┌──

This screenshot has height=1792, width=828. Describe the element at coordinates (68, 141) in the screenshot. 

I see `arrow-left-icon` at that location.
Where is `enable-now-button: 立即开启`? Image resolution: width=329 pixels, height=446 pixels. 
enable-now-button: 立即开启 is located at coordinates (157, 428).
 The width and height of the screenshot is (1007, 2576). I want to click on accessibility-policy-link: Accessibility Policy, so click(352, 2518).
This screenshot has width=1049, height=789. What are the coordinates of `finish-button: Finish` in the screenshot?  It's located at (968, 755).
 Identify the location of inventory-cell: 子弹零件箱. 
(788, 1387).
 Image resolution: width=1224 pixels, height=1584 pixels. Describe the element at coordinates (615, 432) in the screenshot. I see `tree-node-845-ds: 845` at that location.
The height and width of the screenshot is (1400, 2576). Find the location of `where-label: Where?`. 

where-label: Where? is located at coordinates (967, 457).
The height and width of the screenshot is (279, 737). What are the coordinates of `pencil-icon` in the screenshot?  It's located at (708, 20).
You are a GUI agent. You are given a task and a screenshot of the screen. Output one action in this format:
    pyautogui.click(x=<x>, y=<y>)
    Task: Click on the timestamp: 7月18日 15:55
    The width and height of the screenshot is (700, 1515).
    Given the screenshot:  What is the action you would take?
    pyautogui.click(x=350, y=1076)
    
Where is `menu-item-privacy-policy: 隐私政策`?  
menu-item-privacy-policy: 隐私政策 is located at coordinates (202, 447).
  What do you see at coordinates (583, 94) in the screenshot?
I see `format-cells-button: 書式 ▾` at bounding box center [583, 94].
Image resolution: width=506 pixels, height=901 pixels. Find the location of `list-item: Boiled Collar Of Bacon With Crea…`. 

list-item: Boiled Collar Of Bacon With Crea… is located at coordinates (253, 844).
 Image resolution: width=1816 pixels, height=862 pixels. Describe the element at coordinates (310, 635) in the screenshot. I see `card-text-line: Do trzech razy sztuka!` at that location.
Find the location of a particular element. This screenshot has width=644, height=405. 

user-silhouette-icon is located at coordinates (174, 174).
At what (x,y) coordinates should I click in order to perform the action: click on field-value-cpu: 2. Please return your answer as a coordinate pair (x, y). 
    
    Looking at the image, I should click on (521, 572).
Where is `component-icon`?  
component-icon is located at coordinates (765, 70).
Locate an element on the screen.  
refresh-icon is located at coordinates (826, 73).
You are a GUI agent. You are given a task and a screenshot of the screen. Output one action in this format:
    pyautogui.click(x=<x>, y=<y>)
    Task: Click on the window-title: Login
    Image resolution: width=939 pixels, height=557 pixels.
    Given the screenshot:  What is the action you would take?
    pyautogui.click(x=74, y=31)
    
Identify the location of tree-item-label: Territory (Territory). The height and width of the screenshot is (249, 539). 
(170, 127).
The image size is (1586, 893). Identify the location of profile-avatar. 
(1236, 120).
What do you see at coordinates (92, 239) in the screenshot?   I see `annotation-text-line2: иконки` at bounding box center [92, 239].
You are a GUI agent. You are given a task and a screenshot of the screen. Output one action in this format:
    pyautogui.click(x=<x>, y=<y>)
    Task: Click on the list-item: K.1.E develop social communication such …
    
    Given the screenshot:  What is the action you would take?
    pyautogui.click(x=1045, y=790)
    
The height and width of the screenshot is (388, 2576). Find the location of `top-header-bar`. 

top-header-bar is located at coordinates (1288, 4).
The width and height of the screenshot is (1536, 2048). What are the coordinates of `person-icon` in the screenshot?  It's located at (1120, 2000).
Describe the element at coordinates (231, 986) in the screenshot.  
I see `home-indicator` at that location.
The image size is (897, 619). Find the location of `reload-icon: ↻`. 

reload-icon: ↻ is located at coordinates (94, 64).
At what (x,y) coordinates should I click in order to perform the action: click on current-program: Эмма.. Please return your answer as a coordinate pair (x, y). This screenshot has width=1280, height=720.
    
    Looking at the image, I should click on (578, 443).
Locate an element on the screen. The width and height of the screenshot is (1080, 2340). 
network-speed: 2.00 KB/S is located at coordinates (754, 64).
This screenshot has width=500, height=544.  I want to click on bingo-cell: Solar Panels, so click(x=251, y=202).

└──

Repeat, word for word, the lines of the records above that run from the line containing "Find the location of a" through the line containing "refresh-icon is located", including both of those lines.

Find the location of a particular element. This screenshot has width=644, height=405. 

user-silhouette-icon is located at coordinates (174, 174).
At what (x,y) coordinates should I click in order to perform the action: click on field-value-cpu: 2. Please return your answer as a coordinate pair (x, y). 
    
    Looking at the image, I should click on (521, 572).
Where is `component-icon`?  
component-icon is located at coordinates (765, 70).
Locate an element on the screen.  
refresh-icon is located at coordinates (826, 73).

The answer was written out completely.